Have you noticed how Jesus warns the rich about the difficulty of entering the kingdom
of God (Matt 19:23)? It is not impossible, of course. Abraham and Job were renowned
for their wealth, to name but two godly folk in the Bible. And, were it not for the
ministry of wealthy women, Jesus’ own ministry would have been severely curtailed.
The issue is not wealth in and of itself. The issue is one of godliness. Wealth
makes it hard for a person to depend on God. If you are accustomed to getting
everything you want it is hard to develop good spiritual attitudes of a servant-like heart
that waits on the Master to provide. Cyprian (c. 20-258 a.d.) wrote about the wealthy in
his day in terms that shock us now as it must have then:

“Their property held them in chains… chains which shackled their courage and
choked their faith and hampered… their judgment and throttled their souls… They
think of themselves as owners, whereas it is they rather who are owned; enslaved as they
are to their own property, they are not the masters of their money but its slaves.”

That captures it well. Riches choke out the spirit of waiting upon God. It
fosters prayerlessness, ingratitude, and self-absorption. It encourages us to think
of riches as “my treasure”ѕ to cite Gollum in J. R.
R. Tolkien’s epic saga, Lord of the Rings. There is a blessing that
attends the need to have to pray for the next meal that outweighs the blessing of earthly
resources. It helps us see that God is giver of all good things.

Horatius Bonar caught it well in his hymn, Fill Thou my life, O Lord my God
whenever he wrote the lines:

Praise in the common things of life,
Its goings out and in;
Praise in each duty and each deed,
However small and mean.

Even in the mean things, God is the great Provider. “He loves thee
too little, who loves anything as well as thee which he does not love for thy sake,”

◆ **AIM**: From the text on wealth and dependence on God, repeat word for word the part starting with "That captures it" and going on through "all good things.".

Data on locating visible targets
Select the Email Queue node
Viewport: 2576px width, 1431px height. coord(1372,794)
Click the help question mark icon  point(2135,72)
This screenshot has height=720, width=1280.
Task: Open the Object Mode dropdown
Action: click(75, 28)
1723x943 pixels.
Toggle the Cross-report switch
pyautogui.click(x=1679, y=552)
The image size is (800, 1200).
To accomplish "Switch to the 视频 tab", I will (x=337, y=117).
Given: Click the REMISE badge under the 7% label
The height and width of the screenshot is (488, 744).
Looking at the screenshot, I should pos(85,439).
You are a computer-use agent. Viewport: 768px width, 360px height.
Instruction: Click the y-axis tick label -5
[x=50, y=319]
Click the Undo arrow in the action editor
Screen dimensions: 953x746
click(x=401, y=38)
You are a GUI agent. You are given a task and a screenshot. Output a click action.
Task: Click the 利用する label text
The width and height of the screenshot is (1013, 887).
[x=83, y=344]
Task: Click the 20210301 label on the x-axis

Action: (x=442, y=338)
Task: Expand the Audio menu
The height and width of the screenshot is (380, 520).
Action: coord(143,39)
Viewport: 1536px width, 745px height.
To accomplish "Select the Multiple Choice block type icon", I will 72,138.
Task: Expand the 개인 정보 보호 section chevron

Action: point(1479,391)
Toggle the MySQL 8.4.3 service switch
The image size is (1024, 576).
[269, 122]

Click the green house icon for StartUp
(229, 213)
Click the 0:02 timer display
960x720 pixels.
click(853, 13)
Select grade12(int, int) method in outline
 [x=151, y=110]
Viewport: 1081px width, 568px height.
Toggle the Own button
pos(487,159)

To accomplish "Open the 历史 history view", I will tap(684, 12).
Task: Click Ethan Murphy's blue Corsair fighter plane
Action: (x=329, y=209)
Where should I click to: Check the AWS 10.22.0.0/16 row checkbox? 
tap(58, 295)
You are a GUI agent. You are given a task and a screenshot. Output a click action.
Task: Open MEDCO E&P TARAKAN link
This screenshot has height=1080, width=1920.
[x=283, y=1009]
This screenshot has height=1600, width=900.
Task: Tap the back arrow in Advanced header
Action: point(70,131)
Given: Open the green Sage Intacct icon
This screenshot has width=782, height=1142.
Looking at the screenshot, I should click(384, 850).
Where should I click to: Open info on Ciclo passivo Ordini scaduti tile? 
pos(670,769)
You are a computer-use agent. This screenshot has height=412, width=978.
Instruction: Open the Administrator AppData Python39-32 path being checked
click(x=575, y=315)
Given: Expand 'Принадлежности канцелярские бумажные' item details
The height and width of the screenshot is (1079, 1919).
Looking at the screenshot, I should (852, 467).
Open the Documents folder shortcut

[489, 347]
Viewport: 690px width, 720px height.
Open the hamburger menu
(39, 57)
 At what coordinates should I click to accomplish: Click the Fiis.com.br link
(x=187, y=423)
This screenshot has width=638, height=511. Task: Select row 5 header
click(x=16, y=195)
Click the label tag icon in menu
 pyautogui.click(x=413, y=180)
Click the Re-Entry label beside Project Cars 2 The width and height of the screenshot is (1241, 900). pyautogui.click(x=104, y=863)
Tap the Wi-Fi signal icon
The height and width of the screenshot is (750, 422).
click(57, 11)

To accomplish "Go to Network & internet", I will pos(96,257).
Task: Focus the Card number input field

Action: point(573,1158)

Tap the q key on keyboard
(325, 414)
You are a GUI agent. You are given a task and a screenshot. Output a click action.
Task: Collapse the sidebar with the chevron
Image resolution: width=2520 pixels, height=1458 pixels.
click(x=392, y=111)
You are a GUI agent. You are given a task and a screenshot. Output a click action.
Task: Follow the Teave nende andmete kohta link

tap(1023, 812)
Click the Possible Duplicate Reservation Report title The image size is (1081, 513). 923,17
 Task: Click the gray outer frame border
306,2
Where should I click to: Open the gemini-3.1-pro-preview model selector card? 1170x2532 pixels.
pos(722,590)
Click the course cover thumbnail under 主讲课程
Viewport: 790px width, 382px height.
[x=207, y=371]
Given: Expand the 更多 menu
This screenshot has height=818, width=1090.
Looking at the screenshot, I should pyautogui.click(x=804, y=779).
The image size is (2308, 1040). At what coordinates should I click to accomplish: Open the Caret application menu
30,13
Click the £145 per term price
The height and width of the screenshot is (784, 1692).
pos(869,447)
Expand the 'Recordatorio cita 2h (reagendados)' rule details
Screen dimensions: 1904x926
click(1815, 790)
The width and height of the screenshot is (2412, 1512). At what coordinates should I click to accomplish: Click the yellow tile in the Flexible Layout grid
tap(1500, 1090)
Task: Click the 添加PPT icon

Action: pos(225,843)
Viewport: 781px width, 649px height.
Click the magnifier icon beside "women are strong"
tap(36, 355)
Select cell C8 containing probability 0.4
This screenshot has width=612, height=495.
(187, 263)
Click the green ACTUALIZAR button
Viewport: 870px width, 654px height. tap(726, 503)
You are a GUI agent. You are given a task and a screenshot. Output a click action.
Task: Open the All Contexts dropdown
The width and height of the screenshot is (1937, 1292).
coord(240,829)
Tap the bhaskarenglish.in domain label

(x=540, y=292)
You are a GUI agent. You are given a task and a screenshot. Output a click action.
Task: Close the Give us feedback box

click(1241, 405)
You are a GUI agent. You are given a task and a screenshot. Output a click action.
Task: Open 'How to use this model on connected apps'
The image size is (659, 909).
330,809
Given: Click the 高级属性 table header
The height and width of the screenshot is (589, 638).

◆ **ANSWER TO THIS PROBLEM**:
That captures it well. Riches choke out the spirit of waiting upon God. It
fosters prayerlessness, ingratitude, and self-absorption. It encourages us to think
of riches as “my treasure”ѕ to cite Gollum in J. R.
R. Tolkien’s epic saga, Lord of the Rings. There is a blessing that
attends the need to have to pray for the next meal that outweighs the blessing of earthly
resources. It helps us see that God is giver of all good things.